A partir de ese momento la intensidad de los insultos y amenazas fue en aumento, pero con una nueva variante denunciada por la artista y que consiste en que los contenidos de los nuevos insultos y amenazas que recibía sólo podían ser realizados a partir de la información de los archivos de determinadas instituciones públicas.

La verosimilitud de estas amenazas y las acusaciones de connivencia con el terrorismo hicieron aconsejable la salida provisional de Barcelona.

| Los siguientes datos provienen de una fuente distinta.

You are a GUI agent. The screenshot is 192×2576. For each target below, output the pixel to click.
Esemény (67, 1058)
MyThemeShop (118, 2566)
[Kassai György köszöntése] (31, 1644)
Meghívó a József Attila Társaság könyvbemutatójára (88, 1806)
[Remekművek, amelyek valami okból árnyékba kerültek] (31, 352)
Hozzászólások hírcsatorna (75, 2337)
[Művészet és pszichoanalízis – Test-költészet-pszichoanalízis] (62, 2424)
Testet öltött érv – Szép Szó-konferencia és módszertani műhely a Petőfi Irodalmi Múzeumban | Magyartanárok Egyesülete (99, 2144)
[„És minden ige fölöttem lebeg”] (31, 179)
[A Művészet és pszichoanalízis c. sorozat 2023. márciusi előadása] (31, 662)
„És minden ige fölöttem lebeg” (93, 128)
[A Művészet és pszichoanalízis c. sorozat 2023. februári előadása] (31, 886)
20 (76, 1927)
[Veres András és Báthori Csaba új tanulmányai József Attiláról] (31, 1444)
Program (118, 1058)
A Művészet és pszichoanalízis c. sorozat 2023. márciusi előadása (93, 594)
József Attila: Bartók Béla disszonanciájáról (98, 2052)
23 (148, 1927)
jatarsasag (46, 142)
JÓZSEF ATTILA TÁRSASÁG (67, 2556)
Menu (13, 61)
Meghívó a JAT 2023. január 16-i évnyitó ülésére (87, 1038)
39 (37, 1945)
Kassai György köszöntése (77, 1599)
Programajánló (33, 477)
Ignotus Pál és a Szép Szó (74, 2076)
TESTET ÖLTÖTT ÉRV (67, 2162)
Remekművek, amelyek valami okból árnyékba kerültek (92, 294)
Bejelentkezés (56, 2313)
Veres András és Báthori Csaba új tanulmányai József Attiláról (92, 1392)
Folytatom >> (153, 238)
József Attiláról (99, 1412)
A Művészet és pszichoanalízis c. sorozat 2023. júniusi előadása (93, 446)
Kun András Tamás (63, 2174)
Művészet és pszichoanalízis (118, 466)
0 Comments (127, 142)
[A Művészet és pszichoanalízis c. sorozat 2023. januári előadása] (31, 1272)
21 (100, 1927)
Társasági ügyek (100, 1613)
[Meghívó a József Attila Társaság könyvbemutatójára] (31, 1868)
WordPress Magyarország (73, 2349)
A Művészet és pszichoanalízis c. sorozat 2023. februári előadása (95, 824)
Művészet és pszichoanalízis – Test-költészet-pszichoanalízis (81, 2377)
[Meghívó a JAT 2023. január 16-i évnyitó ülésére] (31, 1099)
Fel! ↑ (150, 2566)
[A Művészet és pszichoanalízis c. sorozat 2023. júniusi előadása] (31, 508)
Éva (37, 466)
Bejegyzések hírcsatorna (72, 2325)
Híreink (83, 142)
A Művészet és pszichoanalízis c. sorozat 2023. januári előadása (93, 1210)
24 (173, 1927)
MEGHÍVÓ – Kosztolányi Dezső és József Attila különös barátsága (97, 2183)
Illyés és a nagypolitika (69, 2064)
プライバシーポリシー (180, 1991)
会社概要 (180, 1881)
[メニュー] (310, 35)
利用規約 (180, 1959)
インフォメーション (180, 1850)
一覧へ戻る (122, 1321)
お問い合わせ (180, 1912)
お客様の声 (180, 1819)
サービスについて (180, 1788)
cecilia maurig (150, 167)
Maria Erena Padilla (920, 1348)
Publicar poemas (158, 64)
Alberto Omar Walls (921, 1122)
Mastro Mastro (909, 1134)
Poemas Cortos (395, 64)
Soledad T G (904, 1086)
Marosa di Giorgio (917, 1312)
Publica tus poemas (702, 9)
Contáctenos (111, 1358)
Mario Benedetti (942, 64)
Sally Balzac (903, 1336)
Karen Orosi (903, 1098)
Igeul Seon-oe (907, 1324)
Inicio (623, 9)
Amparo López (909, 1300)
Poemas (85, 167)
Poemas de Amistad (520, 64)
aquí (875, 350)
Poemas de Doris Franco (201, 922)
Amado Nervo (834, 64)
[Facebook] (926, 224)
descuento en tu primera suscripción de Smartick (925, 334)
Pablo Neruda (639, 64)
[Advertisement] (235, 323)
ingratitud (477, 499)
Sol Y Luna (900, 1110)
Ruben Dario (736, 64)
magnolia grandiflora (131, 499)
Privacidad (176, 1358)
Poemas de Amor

Que la polémica sobre si es necesario retirar o no un monumento, en este caso el de Colón, degenere en la salida forzada de una artista de Barcelona, refleja hasta qué punto es fuerte la violencia creciente de la extrema derecha y la falta de canales para reconducir de manera democrática estos debates sobre el significado de los monumentos de la ciudad y su permanencia en el espacio público.  Mientras tanto, por supuesto, el monumento sigue en su sitio y la propia alcaldesa de la ciudad, Ada Colau, ha afirmado que no tiene ninguna intención de desmontarlo. Parece que con la retirada del monumento a Antonio López, el esclavista marqués de Comillas, se hayan agotado las energías de transformación de los significados urbanos del actual gobierno municipal.

 

La nueva visión sobre los monumentos y la tormenta iconoclasta

Es evidente que las graves consecuencias de la campaña contra la artista (además de por ser mujer, madre soltera y latinoamericana)  responden a dos líneas de sucesos que coinciden en los meses de junio y julio de 2020. Por un lado las consecuencias sobre los monumentos del movimiento Black Lives Matter, iniciado a partir de las protestas por el asesinato policial de George Floyd y que ha dado nuevas fuerzas a la lucha antirracista, por la justicia social y contra la pervivencia de los símbolos del racismo en EE.UU., y por otro lado, el debate que se plantea en España (aunque sobre todo en Barcelona) sobre los símbolos del racismo y el esclavismo y que alcanza su momento culminante en marzo de 2018 con el desmantelamiento del ya nombrado monumento a Antonio López.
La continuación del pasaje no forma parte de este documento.